İnsanların isyanına rağmen sürekli olarak yeryüzünü nimetlendiren Allah-u Teâlâ hamd-u senâlar olsun. Hz. Muhammed’e (s.a.v), âline ve ashabına salât ve selâm olsun.
Feridüddin Attar’ın müellifi olduğu Tezkiretü’l-Evliya adlı eserinden rivayetle:
“İbn Hafif (k.s), bir gece Mısır’da bir genç ile bir ihtiyar murakabeye oturmuşlar diye duymuş, bunun üzerine oraya gitmiş, üç defa kendilerine selâm vermiş ve cevap alamamış ve
-Allah aşkına, selâmımızı alınız, demiştim.
Bunun üzerine genç, başını kaldırdı ve:
-Ey İbn Hafif! Dünya az bir şeydir ve bu azdan da geriye az bir şey kalmıştır. Bu azdan çok nasip almaya bak! Ey İbn Hafif! Selam vermek için boş zaman nasıl buldun, dedi ve tekrar başını önüne eğdi.

▶ **Alıştırma 1**:
Kayıtlarda "Given: Select the VID #5 voltage row" ifadesinin geçtiği satırdan başlayıp "will click(603, 370)." ifadesinin geçtiği satırda bitecek şekilde bu satırları olduğu gibi geri verin.
Metin ile kayıtlar arasında herhangi bir bağ yoktur.

▶ **Çıkarılan bilgiler**:
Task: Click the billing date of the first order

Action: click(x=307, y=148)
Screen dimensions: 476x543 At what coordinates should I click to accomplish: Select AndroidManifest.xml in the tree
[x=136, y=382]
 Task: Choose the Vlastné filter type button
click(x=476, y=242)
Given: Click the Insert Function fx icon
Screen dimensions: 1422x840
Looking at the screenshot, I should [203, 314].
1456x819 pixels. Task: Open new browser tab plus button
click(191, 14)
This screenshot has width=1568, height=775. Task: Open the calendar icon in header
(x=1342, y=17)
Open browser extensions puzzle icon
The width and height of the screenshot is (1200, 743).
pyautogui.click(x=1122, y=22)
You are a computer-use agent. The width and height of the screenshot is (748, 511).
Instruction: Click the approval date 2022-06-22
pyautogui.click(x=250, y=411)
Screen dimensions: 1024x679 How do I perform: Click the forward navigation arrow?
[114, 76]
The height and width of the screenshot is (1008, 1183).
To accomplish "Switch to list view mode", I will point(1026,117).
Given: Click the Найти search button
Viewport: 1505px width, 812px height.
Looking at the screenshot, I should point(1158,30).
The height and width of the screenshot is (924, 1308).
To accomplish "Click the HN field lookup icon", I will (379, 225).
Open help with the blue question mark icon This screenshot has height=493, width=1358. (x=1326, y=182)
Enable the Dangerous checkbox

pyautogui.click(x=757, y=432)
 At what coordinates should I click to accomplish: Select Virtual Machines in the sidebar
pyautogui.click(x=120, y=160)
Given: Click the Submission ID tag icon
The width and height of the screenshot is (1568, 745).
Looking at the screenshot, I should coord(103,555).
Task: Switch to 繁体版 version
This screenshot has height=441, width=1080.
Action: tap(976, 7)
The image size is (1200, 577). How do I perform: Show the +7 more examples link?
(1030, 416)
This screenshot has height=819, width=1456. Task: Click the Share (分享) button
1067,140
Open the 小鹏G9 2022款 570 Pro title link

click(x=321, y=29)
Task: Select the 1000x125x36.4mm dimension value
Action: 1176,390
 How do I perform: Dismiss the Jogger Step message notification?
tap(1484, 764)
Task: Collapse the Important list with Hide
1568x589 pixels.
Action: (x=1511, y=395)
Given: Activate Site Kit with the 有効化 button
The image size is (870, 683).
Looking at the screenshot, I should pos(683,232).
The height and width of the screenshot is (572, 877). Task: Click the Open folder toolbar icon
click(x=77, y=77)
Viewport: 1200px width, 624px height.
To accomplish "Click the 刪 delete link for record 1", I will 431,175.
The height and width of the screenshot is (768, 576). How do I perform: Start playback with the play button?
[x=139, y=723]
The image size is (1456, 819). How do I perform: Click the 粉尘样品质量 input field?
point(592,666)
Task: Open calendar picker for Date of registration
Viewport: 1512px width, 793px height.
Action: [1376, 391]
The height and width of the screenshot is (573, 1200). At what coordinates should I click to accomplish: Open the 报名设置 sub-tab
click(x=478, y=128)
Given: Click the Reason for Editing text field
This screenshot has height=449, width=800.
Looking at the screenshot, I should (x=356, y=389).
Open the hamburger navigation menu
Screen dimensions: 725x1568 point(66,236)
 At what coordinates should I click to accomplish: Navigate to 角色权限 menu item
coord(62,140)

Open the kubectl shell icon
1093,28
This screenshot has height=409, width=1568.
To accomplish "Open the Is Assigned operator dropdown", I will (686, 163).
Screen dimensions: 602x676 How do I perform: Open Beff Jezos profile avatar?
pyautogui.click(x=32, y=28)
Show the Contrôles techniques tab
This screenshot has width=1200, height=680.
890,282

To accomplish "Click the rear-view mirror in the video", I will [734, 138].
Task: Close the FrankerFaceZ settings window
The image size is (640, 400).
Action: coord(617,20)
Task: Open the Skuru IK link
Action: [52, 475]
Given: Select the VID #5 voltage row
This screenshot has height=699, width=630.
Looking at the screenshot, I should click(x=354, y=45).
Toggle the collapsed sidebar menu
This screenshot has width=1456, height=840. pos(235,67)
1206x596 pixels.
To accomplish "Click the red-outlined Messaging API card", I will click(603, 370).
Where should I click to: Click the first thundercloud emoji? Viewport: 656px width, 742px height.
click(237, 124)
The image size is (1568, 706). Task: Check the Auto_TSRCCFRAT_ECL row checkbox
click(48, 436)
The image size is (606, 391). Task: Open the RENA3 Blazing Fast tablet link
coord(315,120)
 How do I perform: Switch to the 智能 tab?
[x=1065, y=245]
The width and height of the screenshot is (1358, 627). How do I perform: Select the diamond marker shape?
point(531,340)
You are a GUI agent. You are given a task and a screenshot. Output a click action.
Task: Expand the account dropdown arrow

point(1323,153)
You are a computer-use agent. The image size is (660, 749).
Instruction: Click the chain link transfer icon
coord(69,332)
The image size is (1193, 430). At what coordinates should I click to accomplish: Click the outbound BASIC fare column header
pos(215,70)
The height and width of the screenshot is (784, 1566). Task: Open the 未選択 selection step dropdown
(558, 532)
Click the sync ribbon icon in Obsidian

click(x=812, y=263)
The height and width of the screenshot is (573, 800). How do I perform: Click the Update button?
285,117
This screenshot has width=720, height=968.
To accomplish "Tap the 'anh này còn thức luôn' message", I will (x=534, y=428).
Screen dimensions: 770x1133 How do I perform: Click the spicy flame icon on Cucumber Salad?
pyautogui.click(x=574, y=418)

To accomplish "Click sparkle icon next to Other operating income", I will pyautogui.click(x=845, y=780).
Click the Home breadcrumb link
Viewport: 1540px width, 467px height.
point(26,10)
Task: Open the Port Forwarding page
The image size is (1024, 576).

▶ **Alıştırma 2**:
Metne göre şu soruları yanıtlayın:
(a) Anlatılan olay hangi eserden rivayet ediliyor?
(b) Genç ile ihtiyarın murakabeye oturduğu yer neresidir?
(c) İbn Hafif onlara kaç defa selâm vermiştir?

▶ **Tam çıktı 1**:
Given: Select the VID #5 voltage row
This screenshot has height=699, width=630.
Looking at the screenshot, I should click(x=354, y=45).
Toggle the collapsed sidebar menu
This screenshot has width=1456, height=840. pos(235,67)
1206x596 pixels.
To accomplish "Click the red-outlined Messaging API card", I will click(603, 370).

▶ **Tam çıktı 2**:
(a) Feridüddin Attar'ın Tezkiretü'l-Evliya adlı eserinden.
(b) Mısır.
(c) Üç defa.